AIM
Pull out each line of the material below that contains the string "post". Case matters.

RECORD LIST
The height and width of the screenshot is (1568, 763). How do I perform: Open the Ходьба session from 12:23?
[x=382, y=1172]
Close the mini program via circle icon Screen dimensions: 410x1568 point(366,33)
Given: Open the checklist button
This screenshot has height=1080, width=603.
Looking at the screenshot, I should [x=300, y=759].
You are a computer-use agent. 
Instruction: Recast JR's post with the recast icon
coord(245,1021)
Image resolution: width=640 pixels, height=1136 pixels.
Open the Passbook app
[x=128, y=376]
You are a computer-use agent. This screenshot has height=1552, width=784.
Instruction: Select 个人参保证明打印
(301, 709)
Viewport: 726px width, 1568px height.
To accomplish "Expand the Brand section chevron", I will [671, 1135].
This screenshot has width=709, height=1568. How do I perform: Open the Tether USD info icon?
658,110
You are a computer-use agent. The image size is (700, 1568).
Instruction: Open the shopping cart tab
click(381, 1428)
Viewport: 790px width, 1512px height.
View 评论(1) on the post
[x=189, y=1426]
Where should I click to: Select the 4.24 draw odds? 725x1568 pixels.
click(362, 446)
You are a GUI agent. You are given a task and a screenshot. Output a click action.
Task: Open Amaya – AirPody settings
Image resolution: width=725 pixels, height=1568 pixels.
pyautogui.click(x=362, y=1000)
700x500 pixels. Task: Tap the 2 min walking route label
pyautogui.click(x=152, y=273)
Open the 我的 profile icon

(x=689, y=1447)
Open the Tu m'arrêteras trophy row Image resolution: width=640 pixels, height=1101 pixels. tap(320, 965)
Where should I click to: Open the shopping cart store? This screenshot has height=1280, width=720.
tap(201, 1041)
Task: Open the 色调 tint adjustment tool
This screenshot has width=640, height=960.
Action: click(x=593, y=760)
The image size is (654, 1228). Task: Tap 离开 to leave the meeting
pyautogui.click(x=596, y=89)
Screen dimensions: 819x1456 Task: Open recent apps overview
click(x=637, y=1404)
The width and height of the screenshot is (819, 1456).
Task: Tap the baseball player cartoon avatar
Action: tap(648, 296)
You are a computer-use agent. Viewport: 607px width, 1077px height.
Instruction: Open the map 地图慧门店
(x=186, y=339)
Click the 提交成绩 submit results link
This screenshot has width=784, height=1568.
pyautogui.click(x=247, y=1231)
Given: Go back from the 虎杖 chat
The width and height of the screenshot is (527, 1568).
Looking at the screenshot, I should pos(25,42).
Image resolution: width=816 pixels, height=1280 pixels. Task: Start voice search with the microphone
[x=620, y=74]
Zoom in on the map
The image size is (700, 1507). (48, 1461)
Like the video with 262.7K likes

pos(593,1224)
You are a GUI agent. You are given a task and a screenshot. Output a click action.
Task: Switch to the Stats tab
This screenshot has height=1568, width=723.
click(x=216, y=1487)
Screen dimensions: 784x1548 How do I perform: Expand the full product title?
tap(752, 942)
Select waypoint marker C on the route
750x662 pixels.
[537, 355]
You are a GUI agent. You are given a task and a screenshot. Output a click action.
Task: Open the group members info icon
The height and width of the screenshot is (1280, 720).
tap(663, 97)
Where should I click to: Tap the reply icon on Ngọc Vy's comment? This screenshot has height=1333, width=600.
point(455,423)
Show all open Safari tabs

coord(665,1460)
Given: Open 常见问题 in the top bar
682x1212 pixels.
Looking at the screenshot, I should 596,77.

WORKED ANSWER
Instruction: Recast JR's post with the recast icon
View 评论(1) on the post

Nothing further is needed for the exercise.